Día 93 · viernes, 3 de abril
"Cuando Jesús hubo tomado el vinagre, dijo: Consumado es. Y habiendo inclinado la cabeza, entregó el espíritu."JUAN 19:30
Hola, mi querido… qué bueno tenerte hoy. Es By God's Call — día 93, Consumado es.
"Cuando Jesús hubo tomado el vinagre, dijo: Consumado es. Y habiendo inclinado la cabeza, entregó el espíritu." Juan 19:30.
Una sola palabra. En griego, una sola: tetelestai. Y en el mundo del primer siglo, esa palabra tenía un uso muy concreto. Cuando un comerciante recibía el último pago de una deuda, tomaba el documento y lo sellaba: tetelestai. Saldado. Cerrado. Nadie puede volver a cobrarte esto.
Y fue esa palabra — esa palabra de mercado, de factura pagada — la que Jesús eligió como su última declaración consciente en la cruz.
Detente un momento ahí. No susurró una rendición. No exhaló una derrota. Anunció una obra terminada. Con la voz de quien cumplió exactamente lo que vino a hacer. Y luego — luego — inclinó la cabeza y entregó el espíritu. Nadie se lo quitó. Él lo entregó. Hay una diferencia enorme en eso, y necesito que la sientas.
¿Qué quedó consumado? Tu salvación. Entera. No a plazos. No un noventa por ciento ahora y el resto según tu desempeño. Cien por ciento. El precio fue pagado sin descuento, sin regateo, sin nada pendiente. No hay una cuenta abierta ante Dios esperando que tú la saldes con tu esfuerzo.
Y aquí es donde la Palabra nos confronta de verdad. Porque muchos vivimos como si la cruz hubiera hecho casi todo — y lo demás dependiera de suficiente ayuno, suficiente disciplina, suficiente esfuerzo, hasta que por fin Dios nos encontrara dignos.
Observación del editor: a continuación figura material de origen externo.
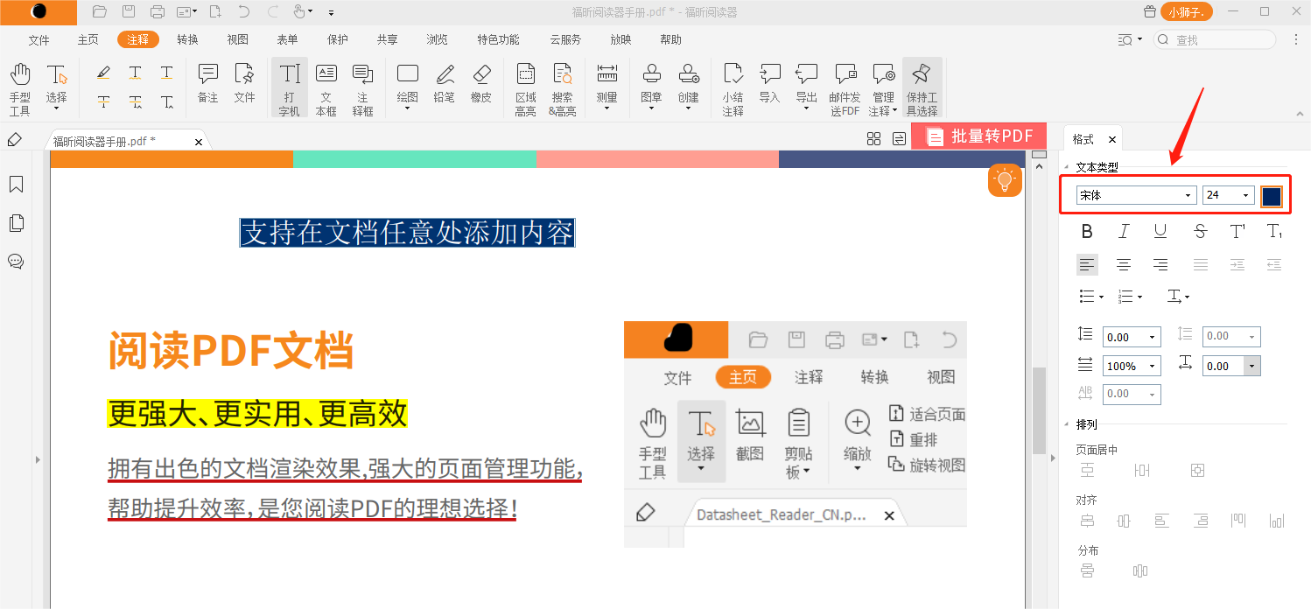This screenshot has height=609, width=1311.
Task: Click the 批量转PDF button
Action: click(979, 136)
Pero consumado no significa "casi listo". Significa completo. Acabado. Perfecto.
Tu esfuerzo no completa la cruz. Solo responde a ella. Y esa diferencia lo cambia todo. No trabajas para ser aceptado — trabajas porque ya eres aceptado. No obedeces para ganarte el amor de Dios — obedeces porque el amor de Dios ya te ganó a ti. Trabajar desde la gracia es algo completamente distinto a trabajar para alcanzarla. Uno es descanso con movimiento. El otro es agotamiento sin fin.
Y Dios sabe cuánto estás cansado.
Hay un área en tu vida — y tú sabes cuál es — donde todavía intentas merecer lo que Jesús ya compró. Quizás es la culpa que arrastras después de una caída. Quizás es la sensación de que tienes que ser mejor antes de acercarte a Dios. Quizás es la ansiedad espiritual de no saber nunca si eres suficiente. Tetelestai dice que esa cuenta ya está saldada.
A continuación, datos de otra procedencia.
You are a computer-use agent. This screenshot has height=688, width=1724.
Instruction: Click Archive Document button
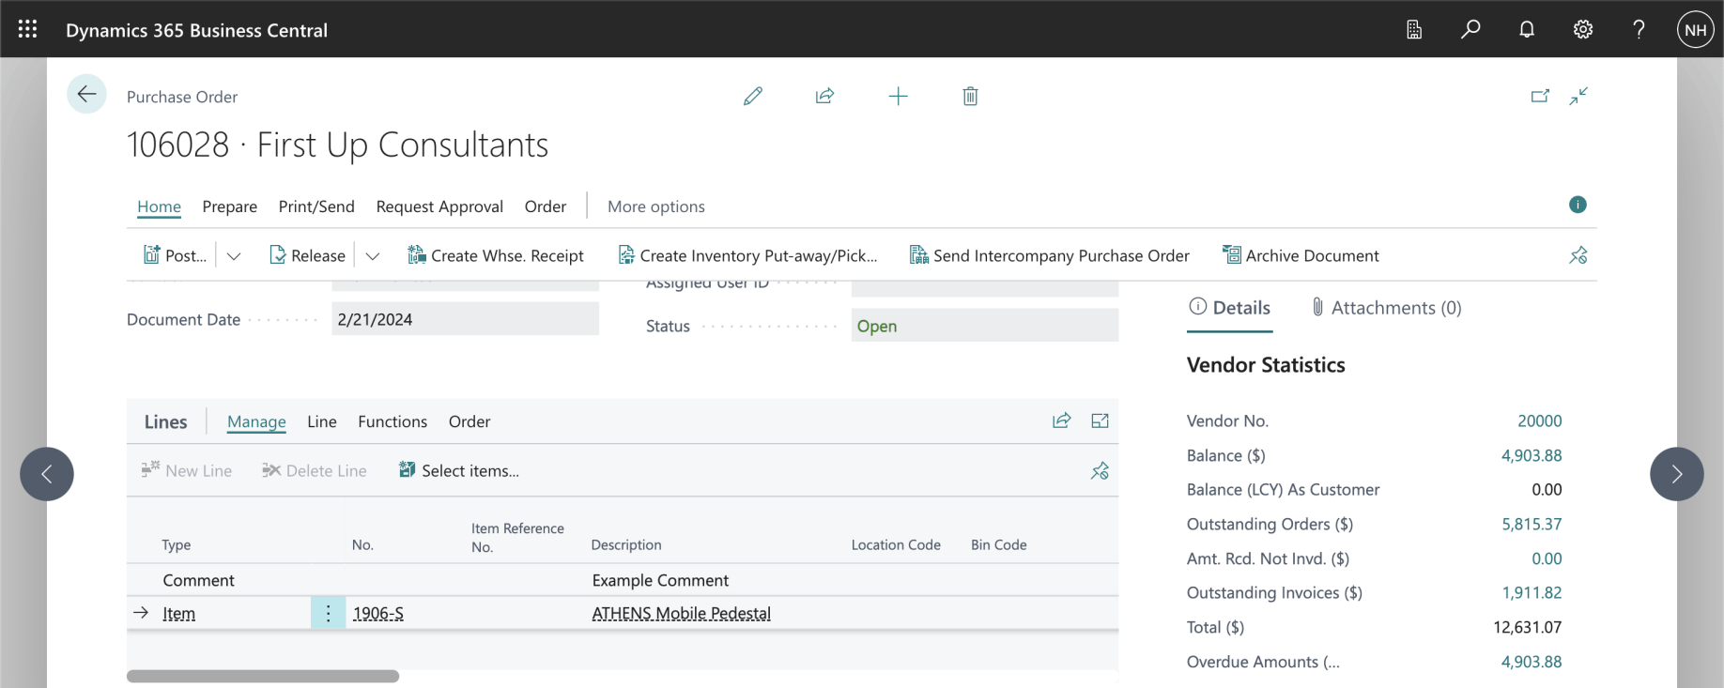point(1301,255)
Entonces hoy, antes del desayuno, haz esto: toma un papel, escribe esa área — escríbela, con tu propia letra — y al lado escribe: "Consumado es." No como ejercicio. Como declaración de fe. Y luego da gracias. No pidas. Da gracias. Porque esto no es algo que estás esperando — es algo que ya fue hecho.
La cruz no está esperando tu cooperación para ser eficaz. Ya lo es. Lo que pide ahora es tu confianza.
Quédate con Dios. Ora — y luego, actúa. Hasta mañana, mi querido.